Our former editor, Ken Fletcher, engaged in an extensive discussion with ITV's 'Border Life' during an interview where he delved into his career in agriculture and the Scottish farming industry.

Having retired as the editor of The Scottish Farmer, Ken Fletcher is an award-winning journalist with an impressive 46-year tenure at the paper. Throughout his career, he travelled globally to observe agricultural practices, covering significant stories such as the foot-and-mouth outbreak.

Since childhood, Ken has been involved in farm work, and at the age of 17, he secured a job that kept him closely connected to the land.

Reflecting on his early experiences, Ken remarked, "My first-ever story was about the weather, and some things never change. The weather always seems to be the topic of conversation among farmers. They are never really content with it, either too dry, too wet, or too windy. Some express a preference for a wet spring followed by a dry summer, desiring a bit of rain and then a month of dry weather for the harvest. That might keep them happy."

The Scottish Farmer, in circulation since 1893, is among the world's oldest agricultural publications and is often referred to as the "farmers' bible" in Scotland, reflecting its institutional status.

Ken elaborated, stating, "It is more or less an institution; they call it the farmers' bible in Scotland. I think that goes back to the time when the original owners of the newspaper were actually very Presbyterian in their outlook."

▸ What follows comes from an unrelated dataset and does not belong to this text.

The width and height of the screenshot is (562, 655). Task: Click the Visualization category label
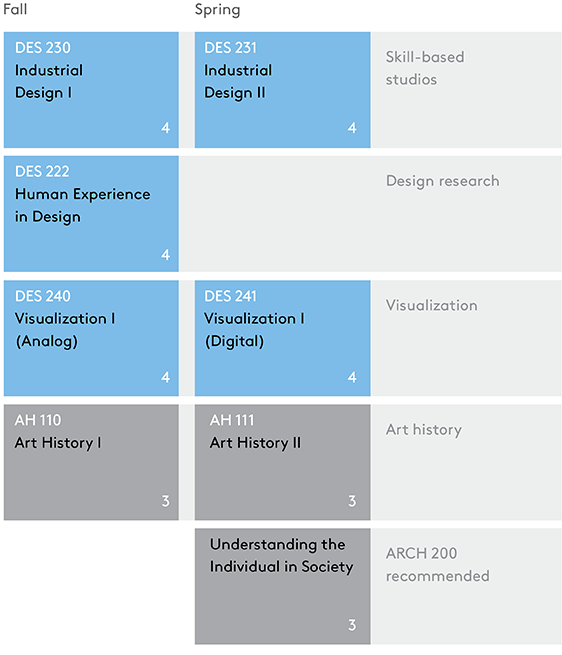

Over the decades, the paper has been dedicated to supporting, informing, and entertaining the agricultural community.

Regarding the paper's history, Ken noted, "The paper has always been printed in Glasgow. Glasgow was an agricultural centre back then. The railway would terminate there, so the livestock from the western highlands and dairy products from Ayrshire would come in by train, making it a significant hub."

He reminisced about the panel of experts who appraised butter from across Scotland, assigning scores and providing written critiques to the producers. This process, while a source of enjoyment, also brought anguish as some young dairy makers had to be informed that their butter was rancid.

Ken explained how, despite technological advancements, certain stories have remained constant over the years, with the weather consistently featuring prominently in every edition of The Scottish Farmer.